BREAKING NEWS: The Bear Paw Is Satire!
A LETTER FROM THE FOUNDER AND HEAD EDITOR OF THE BEAR PAW
I never thought I would have to write this letter but I always have to things I don’t think I will have to do. Like clean the litter box. I am the founder of the Bear Paw and I make fake news. Well I force people to write articles. I don’t write too many. I break the wills of my writers to come up with the worst satire that bear minds can produce. I thought by marking our Facebook as satire/parody, making the top and bottom of everyone of our web pages say “montana satire at its worst”, and releasing articles as ridiculous as “Governor Bullock Orders Everyone to Wear Tuxedo T-Shirts” and “Chines Seeds Grow Piranha Plants” would make that very clear. But for those who do not still know, this article is for you and this letter is for you. So thank you for making me waste time out of my time to do my writers job.

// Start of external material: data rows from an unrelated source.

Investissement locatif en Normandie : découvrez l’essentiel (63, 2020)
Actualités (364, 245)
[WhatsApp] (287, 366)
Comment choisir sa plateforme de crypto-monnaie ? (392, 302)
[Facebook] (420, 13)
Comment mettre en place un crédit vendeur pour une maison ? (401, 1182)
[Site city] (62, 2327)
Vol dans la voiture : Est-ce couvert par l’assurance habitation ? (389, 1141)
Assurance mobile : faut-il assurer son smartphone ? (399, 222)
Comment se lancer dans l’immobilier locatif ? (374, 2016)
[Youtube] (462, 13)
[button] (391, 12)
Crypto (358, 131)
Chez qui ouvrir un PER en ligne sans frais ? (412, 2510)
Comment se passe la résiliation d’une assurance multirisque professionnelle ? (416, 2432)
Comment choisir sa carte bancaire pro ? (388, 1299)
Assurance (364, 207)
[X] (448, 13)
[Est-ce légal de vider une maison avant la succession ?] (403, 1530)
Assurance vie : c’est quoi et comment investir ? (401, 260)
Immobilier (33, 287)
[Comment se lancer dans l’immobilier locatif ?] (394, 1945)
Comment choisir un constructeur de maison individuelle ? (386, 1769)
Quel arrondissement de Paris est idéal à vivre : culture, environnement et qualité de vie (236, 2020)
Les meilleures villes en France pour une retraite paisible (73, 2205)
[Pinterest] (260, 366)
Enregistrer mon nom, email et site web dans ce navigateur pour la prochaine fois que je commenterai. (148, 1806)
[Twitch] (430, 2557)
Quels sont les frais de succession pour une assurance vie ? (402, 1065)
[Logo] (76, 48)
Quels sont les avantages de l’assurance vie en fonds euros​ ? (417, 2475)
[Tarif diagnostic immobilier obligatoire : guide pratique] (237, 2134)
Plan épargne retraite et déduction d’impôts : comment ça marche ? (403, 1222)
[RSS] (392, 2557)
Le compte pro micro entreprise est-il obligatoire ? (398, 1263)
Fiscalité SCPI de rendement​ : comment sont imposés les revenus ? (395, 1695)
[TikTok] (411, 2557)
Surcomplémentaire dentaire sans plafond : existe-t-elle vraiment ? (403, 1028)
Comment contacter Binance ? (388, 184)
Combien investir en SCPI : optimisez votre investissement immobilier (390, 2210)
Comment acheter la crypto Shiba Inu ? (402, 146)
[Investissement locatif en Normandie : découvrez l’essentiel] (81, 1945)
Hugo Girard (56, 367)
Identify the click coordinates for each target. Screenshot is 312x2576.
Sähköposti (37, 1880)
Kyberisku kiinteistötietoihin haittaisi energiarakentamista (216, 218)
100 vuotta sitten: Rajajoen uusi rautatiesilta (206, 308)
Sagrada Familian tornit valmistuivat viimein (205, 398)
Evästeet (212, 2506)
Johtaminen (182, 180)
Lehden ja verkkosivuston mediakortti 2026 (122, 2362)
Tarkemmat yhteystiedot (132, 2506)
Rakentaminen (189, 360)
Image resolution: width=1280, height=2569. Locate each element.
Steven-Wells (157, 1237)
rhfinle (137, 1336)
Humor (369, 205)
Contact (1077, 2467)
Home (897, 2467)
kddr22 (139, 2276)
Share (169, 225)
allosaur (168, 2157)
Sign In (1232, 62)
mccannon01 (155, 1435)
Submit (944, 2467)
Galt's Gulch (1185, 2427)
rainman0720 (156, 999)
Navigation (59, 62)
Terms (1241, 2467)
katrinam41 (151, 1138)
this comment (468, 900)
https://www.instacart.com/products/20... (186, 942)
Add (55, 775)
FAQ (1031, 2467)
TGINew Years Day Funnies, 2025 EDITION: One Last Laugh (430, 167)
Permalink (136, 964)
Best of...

- Thomas Bearclaw, Founder
I always thought my photoshop skills were pretty bad, but after reading some comments on our articles I might be on to something. I should quite my full time job of writing satire to design cool t-shirts or something. Especially since the majority of the people don’t read the article, just the headline. Making up headlines is easy, just type in CNN, Helena Independent Record, the Missoulian or any other media outlet. The hard part is writing jokes into articles. I know the world is a crazy place, and it might just be crazy enough to believe some of our articles. But if you would read one of the four paragraphs I write telling the story you will clearly see that is not only fake, but hilarious. I am a satire God, and I demand a raise Thomas!”